◆ **Soal A**
Pindahkan baris-baris catatan di bawah, mulai dari baris yang memuat "Add a new activity set with plus" dan berhenti setelah baris yang memuat "[135, 1259]". Tambahkan 18 pada setiap angka koordinat di jawabannya, dan jangan sertakan gambarnya.

━━ Bacaan ━━

Friday, February 04, 2011

Jawa, Suriname, Negeri Belanda - Sebuah Kisah Tak Pernah Habis

Beberapa waktu yang lalu saat lagi mengerjakan event di Erasmus Huis, saya iseng masuk ke galeri milik Erasmus Huis ini. Ada pameran yang dari jauh tampak tidak begitu menarik, saya pikir hanyalah sebuah pameran photo biasa yang menampilkan karya-karya dari para photographer dan tentunya dengan caption-caption yang bercerita tentang photo-photo tersebut. Ternyata saya salah. Benar bahwa itu adalah pameran photo tetapi ternyata berkisah tentang anak negeri ini di masa lalu dan kehidupannya yang sekarang.

Suriname sebagai satu negara dengan ibukota Paramaribo merupakan sebuah negara dengan 15% dari total jumlah penduduknya adalah masyarakat Jawa. Bahasa Jawa merupakan sebuah bahasa yang masih dipergunakan sampai sekarang. Sebagai sama-sama negeri yang dijajah oleh Belanda, Suriname kemudian mendapatkan banyak tenaga kerja baik yang didatangkan secara paksa atau sukarela dari Indonesia.

Pada saat mengetahui bahwa Indonesia telah merdeka, banyak dari para tenaga kerja yang ada pada waktu itu di Suriname memutuskan untuk pulang. Sebagian besar masih tinggal di Suriname sampai kemudian Suriname merdeka dari Belanda pada tahun 1976, sebagian orang-orang Indonesia disana ada yan tetap tinggal di Suriname tapi ada juga yang kemudian memutuskan untuk pindah ke Belanda.

Saat kemarin saya melihat pameran photo dengan tajuk: “Migrasi Warisan Budaya: Cerita-Cerita Orang Jawa di Suriname, Indonesia dan Negeri Belanda”, saya seperti dibawa dalam sebuah dunia tersendiri. Menyelami photo demi photo yang berkisah bagaimana kultur / budaya Jawa masih demikian erat melekat dikalangan orang-orang Jawa di Suriname.

━━━
━━ Data tugas ━━

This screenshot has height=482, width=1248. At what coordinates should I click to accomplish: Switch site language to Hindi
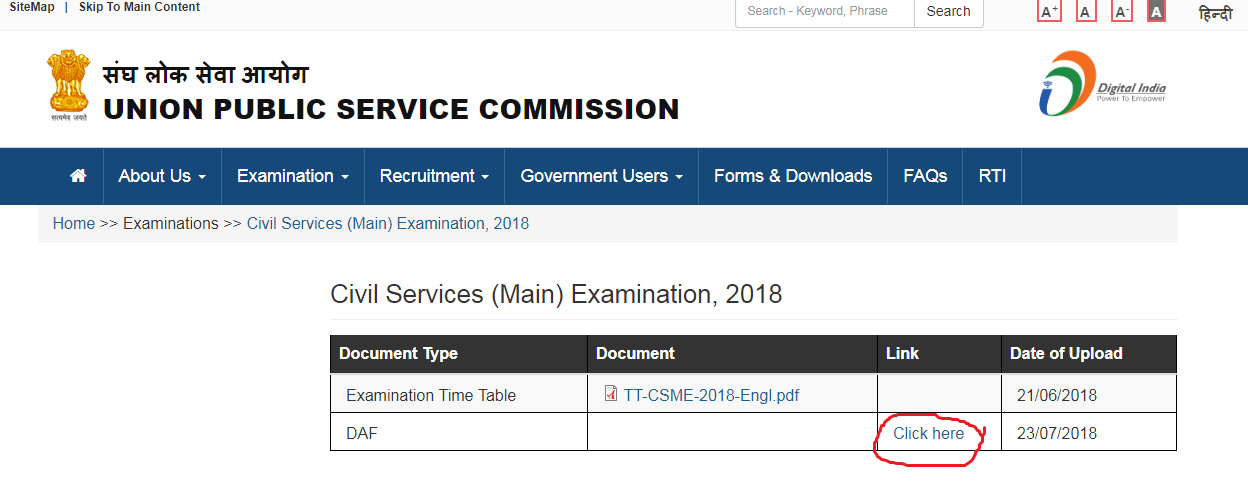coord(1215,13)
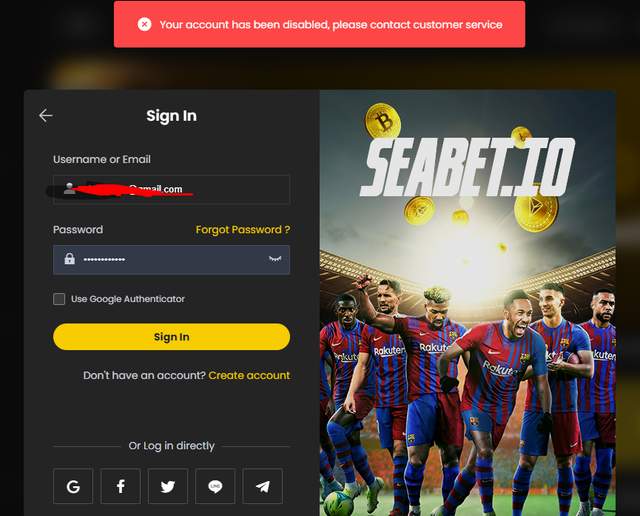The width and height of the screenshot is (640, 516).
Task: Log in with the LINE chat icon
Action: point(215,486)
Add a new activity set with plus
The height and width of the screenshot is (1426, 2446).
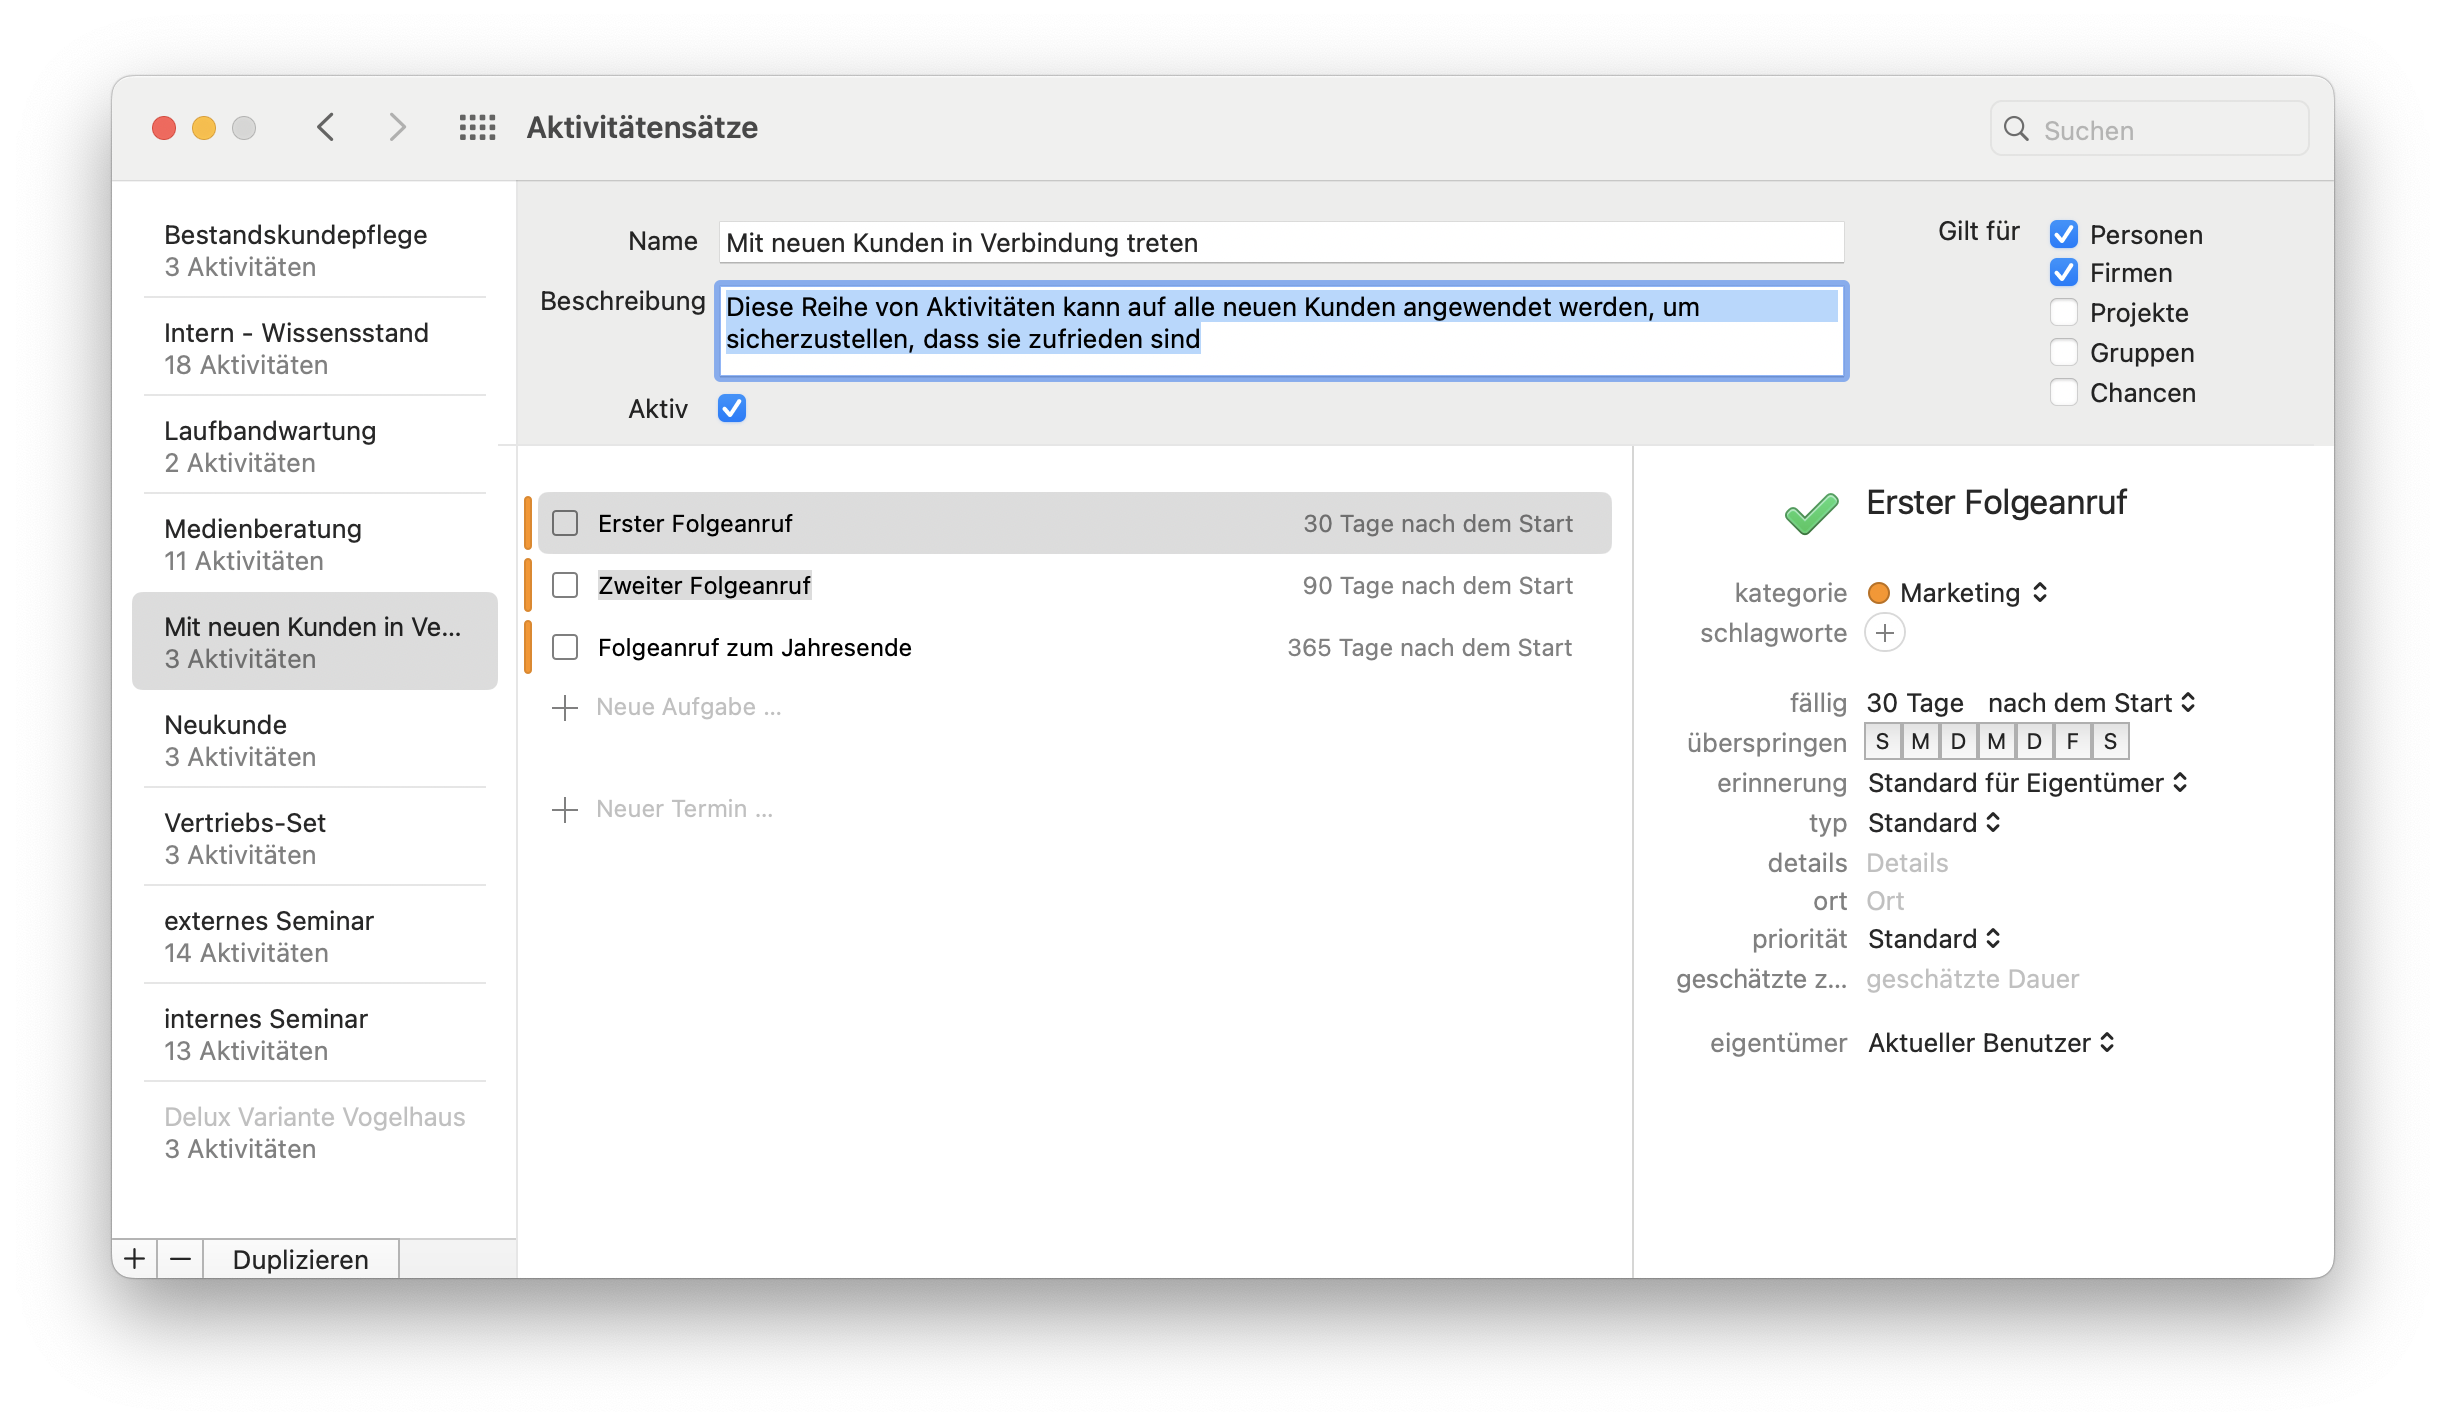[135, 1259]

━━━
━━ Data tugas ━━

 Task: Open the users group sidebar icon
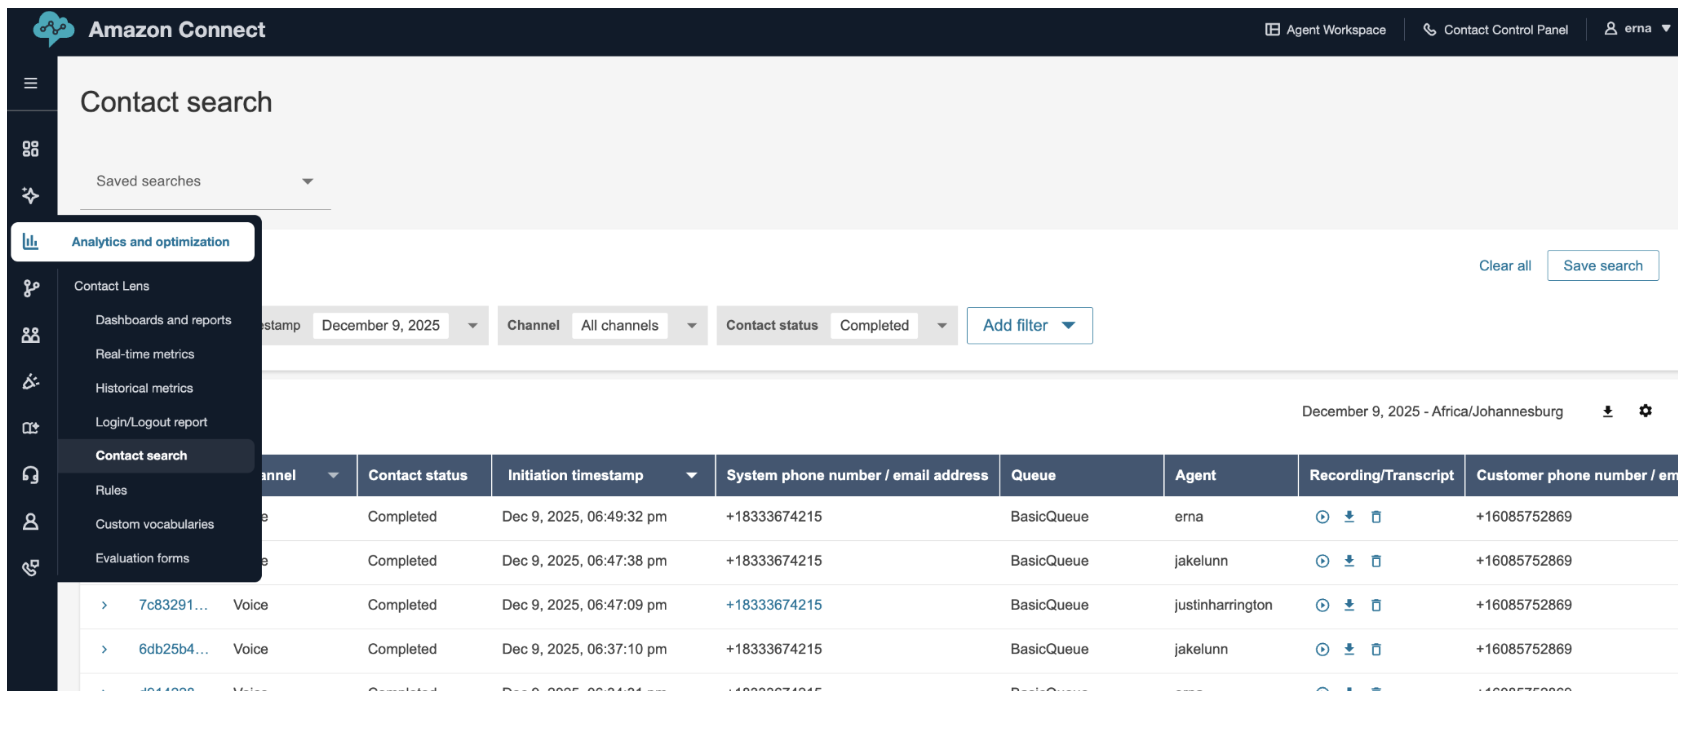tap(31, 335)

━━━

◆ **Soal B**
Teruskan tulisan tentang orang Jawa di Suriname di atas dari titik terakhirnya.

◆ **Jawaban A**
Add a new activity set with plus
The height and width of the screenshot is (1426, 2446).
[153, 1277]

◆ **Jawaban B**
Proses pernikahan yang masih menggunakan rias paes ala Jawa dan tradisi gendongan, mangku, dahar suap semua dilakukan sesuai dengan budaya Jawa yang berlaku dari dulu sampai sekarang yang tentunya tidak berubah.

Proses upacara Tujuh Bulanan pun demikian adanya, mulai dari memandikan sang ibu yang lagi hamil tujuh bulan sampai dengan berganti kain dan memecahkan kelapa dengan golok sebagai tanda pecah pamor pun dilakukan persis layaknya di Indonesia.

Semua upacara tradisi Jawa yang berlaku selama masa hidup sampai dengan meninggal pun oleh orang-orang Indonesia yang tinggal di Suriname tidak alpa dilakukan. Memandikan jenazah dan kemudian mengkafani-nya serta menguburkannya dilakukan sama.

Matte Soemopawiro, sang photographer, dalam photo-photo yang diambil olehnya bercerita dengan jelas dan kita seolah-olah dibawa masuk dalam satu ruang tersendiri. Angle yang diambil oleh sang photographer ini mampu untuk menunjukan bahwa sang photographer memiliki kesabaran yang luar biasa dalam menanti momen yang menurutnya momen-momen menarik itu hanya terjadi sekali saja dan tidak bisa diulang.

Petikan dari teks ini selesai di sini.